IBM, CTA, Watching You
By Sean Corbett in News on Dec 22, 2006 8:55PM
IBM is officially in charge of setting up wireless cameras on busses and train platforms in a CTA pilot program to improve the CTA’s response to terrorist attacks.
As previously noted, the plan is to add wireless transmitters to existing cameras in 40 buses, several rail stations, and two garages. After six months they program will most likely be expanded “throughout the city.” It would be quite a different season of CTA commentary at Chicagoist next year if we saw some of the major improvements in bus scheduling that this program makes possible. With any luck somebody at the CTA will step up and make sure that happens.
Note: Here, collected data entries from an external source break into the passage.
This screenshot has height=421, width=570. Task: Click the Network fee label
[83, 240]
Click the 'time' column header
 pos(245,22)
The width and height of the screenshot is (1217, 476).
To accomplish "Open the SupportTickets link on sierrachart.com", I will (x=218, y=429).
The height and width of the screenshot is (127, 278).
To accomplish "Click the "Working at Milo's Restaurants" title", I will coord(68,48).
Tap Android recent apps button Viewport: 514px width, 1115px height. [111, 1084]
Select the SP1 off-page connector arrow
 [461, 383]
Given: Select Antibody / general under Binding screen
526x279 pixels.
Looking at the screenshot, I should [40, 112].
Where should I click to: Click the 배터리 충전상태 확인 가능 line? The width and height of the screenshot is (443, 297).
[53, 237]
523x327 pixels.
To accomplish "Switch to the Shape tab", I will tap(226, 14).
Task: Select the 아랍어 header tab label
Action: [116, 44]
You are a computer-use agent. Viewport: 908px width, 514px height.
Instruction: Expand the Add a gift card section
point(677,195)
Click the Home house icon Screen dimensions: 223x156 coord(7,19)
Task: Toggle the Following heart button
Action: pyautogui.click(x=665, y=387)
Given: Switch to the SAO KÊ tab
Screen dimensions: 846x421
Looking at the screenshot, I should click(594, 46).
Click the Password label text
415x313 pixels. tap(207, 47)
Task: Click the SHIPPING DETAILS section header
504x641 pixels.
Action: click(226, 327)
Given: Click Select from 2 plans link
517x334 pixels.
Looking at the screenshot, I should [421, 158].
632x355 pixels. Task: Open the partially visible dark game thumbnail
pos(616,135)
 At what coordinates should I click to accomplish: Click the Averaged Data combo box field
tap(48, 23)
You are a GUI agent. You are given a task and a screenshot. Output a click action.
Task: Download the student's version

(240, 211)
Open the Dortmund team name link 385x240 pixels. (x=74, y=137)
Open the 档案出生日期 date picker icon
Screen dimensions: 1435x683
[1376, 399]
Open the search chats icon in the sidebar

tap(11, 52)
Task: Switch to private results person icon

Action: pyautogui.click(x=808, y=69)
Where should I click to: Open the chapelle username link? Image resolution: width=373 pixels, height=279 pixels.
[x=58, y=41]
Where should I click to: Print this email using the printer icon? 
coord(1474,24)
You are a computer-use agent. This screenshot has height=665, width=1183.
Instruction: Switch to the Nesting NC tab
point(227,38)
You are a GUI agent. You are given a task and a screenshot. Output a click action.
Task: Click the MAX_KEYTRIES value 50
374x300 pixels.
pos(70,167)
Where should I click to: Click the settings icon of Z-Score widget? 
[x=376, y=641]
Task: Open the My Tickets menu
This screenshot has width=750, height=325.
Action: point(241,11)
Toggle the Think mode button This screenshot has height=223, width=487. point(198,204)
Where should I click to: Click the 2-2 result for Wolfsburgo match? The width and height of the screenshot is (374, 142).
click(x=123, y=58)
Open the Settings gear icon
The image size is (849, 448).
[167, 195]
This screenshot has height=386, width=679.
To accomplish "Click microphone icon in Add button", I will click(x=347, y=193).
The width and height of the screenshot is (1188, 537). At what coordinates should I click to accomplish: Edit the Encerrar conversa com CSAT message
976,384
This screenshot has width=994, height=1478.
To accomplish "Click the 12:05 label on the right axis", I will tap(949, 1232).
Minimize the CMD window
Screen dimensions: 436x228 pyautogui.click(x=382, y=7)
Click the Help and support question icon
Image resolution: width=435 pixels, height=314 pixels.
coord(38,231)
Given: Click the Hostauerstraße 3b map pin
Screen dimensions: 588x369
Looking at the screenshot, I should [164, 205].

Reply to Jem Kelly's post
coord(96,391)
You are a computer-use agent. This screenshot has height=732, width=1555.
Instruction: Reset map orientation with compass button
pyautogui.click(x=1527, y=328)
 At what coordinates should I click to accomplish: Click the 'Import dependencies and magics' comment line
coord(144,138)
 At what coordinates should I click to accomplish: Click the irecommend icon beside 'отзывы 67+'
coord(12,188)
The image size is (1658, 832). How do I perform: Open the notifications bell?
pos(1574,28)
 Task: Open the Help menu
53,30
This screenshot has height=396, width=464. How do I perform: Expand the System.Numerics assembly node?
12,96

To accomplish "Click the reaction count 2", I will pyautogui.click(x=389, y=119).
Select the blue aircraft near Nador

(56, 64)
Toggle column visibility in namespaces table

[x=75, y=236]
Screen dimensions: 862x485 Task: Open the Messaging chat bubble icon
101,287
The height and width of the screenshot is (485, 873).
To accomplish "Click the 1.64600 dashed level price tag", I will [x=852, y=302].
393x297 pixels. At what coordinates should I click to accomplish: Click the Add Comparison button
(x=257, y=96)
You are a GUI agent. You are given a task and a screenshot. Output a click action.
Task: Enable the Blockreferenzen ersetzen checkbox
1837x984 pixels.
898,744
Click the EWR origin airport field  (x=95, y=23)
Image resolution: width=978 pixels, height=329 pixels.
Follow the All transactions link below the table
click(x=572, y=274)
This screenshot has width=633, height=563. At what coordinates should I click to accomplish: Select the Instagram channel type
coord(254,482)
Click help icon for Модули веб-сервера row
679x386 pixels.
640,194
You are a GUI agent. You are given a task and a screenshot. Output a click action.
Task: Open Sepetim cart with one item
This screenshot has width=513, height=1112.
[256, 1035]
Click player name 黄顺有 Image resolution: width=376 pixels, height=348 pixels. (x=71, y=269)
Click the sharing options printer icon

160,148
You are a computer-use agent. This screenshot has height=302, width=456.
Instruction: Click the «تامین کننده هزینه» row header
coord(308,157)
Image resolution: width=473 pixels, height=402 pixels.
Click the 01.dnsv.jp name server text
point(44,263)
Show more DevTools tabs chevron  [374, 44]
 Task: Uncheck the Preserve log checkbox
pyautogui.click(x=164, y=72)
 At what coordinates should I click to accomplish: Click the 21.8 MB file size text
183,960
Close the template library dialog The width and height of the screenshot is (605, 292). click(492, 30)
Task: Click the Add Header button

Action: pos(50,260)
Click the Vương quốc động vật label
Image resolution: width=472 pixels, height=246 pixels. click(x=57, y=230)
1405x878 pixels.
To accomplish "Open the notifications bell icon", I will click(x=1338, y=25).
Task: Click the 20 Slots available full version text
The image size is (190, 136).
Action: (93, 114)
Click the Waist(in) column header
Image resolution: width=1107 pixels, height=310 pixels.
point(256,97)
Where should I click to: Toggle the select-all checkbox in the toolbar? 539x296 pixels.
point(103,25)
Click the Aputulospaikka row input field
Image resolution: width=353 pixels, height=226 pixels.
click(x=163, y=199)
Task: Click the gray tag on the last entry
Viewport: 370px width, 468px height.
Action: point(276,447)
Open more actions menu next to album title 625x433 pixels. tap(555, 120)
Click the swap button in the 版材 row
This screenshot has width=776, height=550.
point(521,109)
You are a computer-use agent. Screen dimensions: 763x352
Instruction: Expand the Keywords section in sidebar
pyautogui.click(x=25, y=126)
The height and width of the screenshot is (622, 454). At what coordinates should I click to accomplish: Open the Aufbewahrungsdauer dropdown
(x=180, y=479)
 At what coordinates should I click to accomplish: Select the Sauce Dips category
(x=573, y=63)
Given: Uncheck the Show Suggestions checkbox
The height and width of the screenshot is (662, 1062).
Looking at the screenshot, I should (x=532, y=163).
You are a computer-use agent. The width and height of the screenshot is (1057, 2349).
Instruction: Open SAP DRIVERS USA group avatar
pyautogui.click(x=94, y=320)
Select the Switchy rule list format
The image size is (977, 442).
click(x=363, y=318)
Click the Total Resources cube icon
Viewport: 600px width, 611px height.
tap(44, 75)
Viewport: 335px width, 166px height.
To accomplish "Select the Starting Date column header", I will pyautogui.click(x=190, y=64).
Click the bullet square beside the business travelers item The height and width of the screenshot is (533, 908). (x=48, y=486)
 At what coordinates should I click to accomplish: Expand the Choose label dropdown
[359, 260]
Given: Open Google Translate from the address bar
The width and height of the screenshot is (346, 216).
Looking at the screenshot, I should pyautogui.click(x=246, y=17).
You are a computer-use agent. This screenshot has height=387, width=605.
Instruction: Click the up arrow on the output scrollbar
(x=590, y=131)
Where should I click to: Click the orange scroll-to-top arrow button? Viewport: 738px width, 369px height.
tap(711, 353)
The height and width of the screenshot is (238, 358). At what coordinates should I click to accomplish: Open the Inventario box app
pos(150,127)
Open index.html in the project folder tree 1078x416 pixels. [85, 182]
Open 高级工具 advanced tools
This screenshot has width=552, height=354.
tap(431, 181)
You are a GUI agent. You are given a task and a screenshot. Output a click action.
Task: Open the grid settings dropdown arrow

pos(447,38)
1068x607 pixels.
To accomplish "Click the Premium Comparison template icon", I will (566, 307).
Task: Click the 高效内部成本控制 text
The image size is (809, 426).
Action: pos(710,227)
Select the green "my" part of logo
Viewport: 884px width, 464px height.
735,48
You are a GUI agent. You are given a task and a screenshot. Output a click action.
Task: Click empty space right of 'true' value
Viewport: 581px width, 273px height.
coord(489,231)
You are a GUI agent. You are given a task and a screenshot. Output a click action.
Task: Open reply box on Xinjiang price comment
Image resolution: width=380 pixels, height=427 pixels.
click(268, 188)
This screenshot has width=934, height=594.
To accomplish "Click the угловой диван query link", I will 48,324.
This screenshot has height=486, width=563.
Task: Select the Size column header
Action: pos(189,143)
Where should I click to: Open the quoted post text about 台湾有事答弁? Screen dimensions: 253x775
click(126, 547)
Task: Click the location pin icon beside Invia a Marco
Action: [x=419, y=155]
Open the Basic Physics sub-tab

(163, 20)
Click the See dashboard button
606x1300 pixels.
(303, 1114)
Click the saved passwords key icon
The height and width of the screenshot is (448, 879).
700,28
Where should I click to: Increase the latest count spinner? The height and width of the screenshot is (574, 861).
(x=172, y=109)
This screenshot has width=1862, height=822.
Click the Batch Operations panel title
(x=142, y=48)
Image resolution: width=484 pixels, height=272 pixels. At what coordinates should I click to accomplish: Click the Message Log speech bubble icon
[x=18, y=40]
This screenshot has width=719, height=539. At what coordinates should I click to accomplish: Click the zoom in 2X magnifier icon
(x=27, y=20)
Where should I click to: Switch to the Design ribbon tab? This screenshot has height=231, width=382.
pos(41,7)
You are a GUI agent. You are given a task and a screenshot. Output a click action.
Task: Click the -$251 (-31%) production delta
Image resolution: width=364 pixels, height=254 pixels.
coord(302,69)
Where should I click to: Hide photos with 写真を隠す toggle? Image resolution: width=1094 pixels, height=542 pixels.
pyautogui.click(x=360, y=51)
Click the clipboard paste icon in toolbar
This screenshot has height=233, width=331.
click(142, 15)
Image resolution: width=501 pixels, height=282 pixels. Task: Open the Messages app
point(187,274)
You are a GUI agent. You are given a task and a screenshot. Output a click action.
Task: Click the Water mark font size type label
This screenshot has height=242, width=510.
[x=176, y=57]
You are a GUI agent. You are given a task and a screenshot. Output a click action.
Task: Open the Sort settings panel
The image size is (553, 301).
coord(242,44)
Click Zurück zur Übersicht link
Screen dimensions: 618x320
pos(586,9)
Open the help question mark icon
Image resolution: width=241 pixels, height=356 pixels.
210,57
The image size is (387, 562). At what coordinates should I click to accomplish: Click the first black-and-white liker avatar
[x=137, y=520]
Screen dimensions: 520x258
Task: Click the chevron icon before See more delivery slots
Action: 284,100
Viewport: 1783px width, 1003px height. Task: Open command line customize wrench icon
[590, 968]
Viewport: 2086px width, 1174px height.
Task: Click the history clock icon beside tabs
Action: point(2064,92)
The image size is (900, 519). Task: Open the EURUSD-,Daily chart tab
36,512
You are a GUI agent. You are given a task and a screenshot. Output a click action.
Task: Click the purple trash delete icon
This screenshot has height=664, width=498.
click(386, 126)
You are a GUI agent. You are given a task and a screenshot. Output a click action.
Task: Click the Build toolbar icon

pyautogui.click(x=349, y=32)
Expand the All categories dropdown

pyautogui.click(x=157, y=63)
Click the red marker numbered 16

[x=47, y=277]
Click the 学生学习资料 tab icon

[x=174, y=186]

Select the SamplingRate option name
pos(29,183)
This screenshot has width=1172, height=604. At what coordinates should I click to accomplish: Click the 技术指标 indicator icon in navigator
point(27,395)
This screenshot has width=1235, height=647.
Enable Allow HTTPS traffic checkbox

Where do these wireless camera feeds go you ask? Well, not only can specially equipped police cars pick them up, CTA emergency response vehicles can, and they will all be routed to the CTA Control Center. If we were living in a book by George Orwell, maybe CTA would stand for Central Thought Adjustment, and the control center is where they would take us when we were thinking about jumping turnstiles or disobeying the ‘no standing between the cars’ signs. Fortunately we’re not living in such a book (yet) and these cameras will give lots of people piece of mind. If Chicagoist was stuck on a speeding bus with a terrorist at the helm we would be happy to know that the good guys had some idea of what was going on and that ‘wireless safety cameras’ was a line item not cut from the CTA’s yearly budget.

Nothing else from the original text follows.